■ **Reading passage**:
::::

# Forum Home Renovation Water Saving Garden Ideas  Flat Tank

## Neri

With water restrictions in my area threatening to hit level 4, I'm a desperate man - having planted a number of new trees. 
So what I've done is taken advantage of the slope on the side of the house and laid down a few sheets of roofing iron on the ground and it works a treat. Water whooshes down (from my watering can at least). 
Where the tin ends I plan to have a metre or so long large plastic pipe with a large slit along most of it but not to the ends so as to preserve some rigidity and I'm going to cap both ends of the pipe with the caps for this purpose. 
But what I want to do is drill a hole in the pipe and fit a standard plastic tube and I want to know if there's some attachment (connector) for this purpose so I can ask for it by name at Bunnings? Naturally the fit needs to be as tight as possible.

::::

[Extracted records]
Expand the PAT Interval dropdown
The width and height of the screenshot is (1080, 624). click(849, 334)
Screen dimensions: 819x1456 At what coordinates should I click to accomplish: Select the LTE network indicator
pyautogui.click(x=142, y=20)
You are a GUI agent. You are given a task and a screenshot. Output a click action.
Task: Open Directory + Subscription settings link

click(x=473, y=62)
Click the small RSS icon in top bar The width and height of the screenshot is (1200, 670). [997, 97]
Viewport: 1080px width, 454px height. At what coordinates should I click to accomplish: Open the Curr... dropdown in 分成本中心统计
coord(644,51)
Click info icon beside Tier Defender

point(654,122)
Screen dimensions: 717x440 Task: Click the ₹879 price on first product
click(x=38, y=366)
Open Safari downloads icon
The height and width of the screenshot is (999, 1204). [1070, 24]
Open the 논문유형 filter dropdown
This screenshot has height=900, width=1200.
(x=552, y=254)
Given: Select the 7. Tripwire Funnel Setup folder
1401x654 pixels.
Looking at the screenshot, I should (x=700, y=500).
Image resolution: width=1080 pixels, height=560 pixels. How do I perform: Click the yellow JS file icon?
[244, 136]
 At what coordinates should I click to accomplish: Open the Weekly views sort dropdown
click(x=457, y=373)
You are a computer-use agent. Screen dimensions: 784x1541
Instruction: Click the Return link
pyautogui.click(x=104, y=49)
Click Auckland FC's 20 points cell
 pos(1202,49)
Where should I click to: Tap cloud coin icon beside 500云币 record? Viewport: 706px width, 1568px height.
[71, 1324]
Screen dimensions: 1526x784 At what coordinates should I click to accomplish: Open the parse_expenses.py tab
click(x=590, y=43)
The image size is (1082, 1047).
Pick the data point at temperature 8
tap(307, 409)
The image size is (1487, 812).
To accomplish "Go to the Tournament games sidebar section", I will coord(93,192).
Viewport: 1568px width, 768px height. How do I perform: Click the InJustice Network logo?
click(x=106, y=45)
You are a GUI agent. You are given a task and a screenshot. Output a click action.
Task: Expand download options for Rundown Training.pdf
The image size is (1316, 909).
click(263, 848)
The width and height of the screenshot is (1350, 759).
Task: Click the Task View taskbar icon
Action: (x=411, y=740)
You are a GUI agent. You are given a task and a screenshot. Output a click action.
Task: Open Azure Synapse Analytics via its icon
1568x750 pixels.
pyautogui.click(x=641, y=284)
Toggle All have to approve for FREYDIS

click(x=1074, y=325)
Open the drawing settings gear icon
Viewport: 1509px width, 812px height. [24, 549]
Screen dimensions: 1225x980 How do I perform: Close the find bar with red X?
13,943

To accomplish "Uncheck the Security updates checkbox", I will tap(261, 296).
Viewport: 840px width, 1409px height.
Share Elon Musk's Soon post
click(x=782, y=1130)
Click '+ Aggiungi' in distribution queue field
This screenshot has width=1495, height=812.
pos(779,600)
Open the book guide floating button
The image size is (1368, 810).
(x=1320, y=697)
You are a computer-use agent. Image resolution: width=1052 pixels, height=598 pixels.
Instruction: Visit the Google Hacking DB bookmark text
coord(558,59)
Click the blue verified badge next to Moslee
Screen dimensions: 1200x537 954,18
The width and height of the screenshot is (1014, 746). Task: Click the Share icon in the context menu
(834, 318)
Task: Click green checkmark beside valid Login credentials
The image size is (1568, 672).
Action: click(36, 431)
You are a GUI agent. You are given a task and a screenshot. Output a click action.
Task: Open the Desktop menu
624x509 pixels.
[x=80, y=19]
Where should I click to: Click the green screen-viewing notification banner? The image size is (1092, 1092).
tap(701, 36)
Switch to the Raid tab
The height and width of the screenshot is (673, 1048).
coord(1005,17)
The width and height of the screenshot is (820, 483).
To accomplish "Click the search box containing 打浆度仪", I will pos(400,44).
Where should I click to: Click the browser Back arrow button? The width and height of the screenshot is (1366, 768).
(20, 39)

::::

■ **Things to do**:
**1)** According to the forum post about the flat tank, what has the poster laid on the ground along the slope beside the house?
**2)** Translate this sentence from the forum post about the flat tank into Spanish: "Water whooshes down (from my watering can at least)."
**3)** Write the next part of the forum post about the flat tank, carrying on from its final sentence.

■ **Results by task**:
**1)** A few sheets of roofing iron.

**2)** El agua baja a toda velocidad (al menos desde mi regadera).

**3)**
It would be similar to a tap I saw for those water-storage barrels you can buy at Bunnings. It consists of two threaded parts. One for the outside, one for the inside and you screw them together. Presumably a sealant of some description would make the fit tighter. 
Am I making any sense here about this thingybob I want to get a tight fitting in my big pipe for my smaller tube?

----------


## Neri

I'm afraid Neri you'll just need to buckle up and go into Bunnings and ask a daft question. Don't worry about it - they are used to it!

----------


## Kaptan

Hey Neri, look in the irrigation area. You should be able to find a threaded piece in plastic that you could put through the end caps with a nut & washer either side. With barb adaptors, maybe an inline tap and some of the black tube, you could put together a suitable cheap solution.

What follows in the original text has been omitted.